The first thing may be a little morbid but it’s something that everyone should have or at least have thought about once. An Advance Directive, also known as a living will, is an important document that allows you to document your wishes concerning medical treatment at the end of life. An Advance Directive addresses three things regarding end of life care:
First, a person defines the amount and kind of care he or she might receive under various medical circumstances. Second, a person designates a health care agent to make medical decisions when the person can no longer do so. Third, advance directives may also address other end-of-life care issues including organ donation, whole body donation to medical schools, funeral and burial arrangements, legacy recordings for posterity, and—in 3 states (Oregon, Washington, and Montana)—assisted dying. (1)
The reason I bring this up is because Dr. J just spent many weeks caring for patients in the ICU, many of whom would pass away during their time there. And he’s highly considering a fellowship in Critical Care after residency. Most people (myself included), when given the option, would choose to die in the comfort of their own home rather than in a hospital or nursing home. But more and more people (78% according to the Congressional Research Service) are spending their last days in the hospital or nursing home. No doubt it is scary, unpleasant, a little depressing, and often confusing to think about what you want to happen in your last days. Personally though, I think an advance directive is way easier to complete or at least think about when you are healthy, able to make carefully thought through decisions, and talk through these decisions with your loved ones. No one wants to be the one making decisions about end of life treatment in the traumatic, emotional, and often confusing setting that is a hospital ICU.
The best part about an Advance Directive is that you can always change your mind about what treatment you would or would not want at the end-of-life.
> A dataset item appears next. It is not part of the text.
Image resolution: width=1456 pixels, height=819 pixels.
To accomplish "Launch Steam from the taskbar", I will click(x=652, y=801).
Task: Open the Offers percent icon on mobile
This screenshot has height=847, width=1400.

It’s not set in stone. It only takes a few minutes to complete and you don’t need a lawyer. So go fill out (or at least look at!) an Advance Directive! The forms for each state are easily found here.
And now for something completely different…
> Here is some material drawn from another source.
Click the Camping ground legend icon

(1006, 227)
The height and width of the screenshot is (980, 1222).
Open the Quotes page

The second thing that will change your life is TOTALLY and completely unrelated. It’s a food, or rather a condiment, that makes almost anything better. What is this magical delicious topping you ask? Pickled Red Onions! I came across the recipe on Pinterest (where else?) a couple weeks ago and use them almost daily (I have made three batches so far). They add acidity to savory things you didn’t know needed a touch of acid! Seriously, make some right now. Your sandwiches and dinners and bagels and mouth and tummy will thank you (over and over again)! Thanks to the blog sharedappetite.com for the recipe because these are the most cherished thing in our fridge right now. Seriously, I’m in love. Get the recipe here.
So get these two things in your life right now!
You’re welcome in advance,
1. Morhaim DK, Pollack KM. End-of-life care issues: a personal, economic, public policy, and public health crisis. Am J Public Health. 2013;103(6):e8-e10.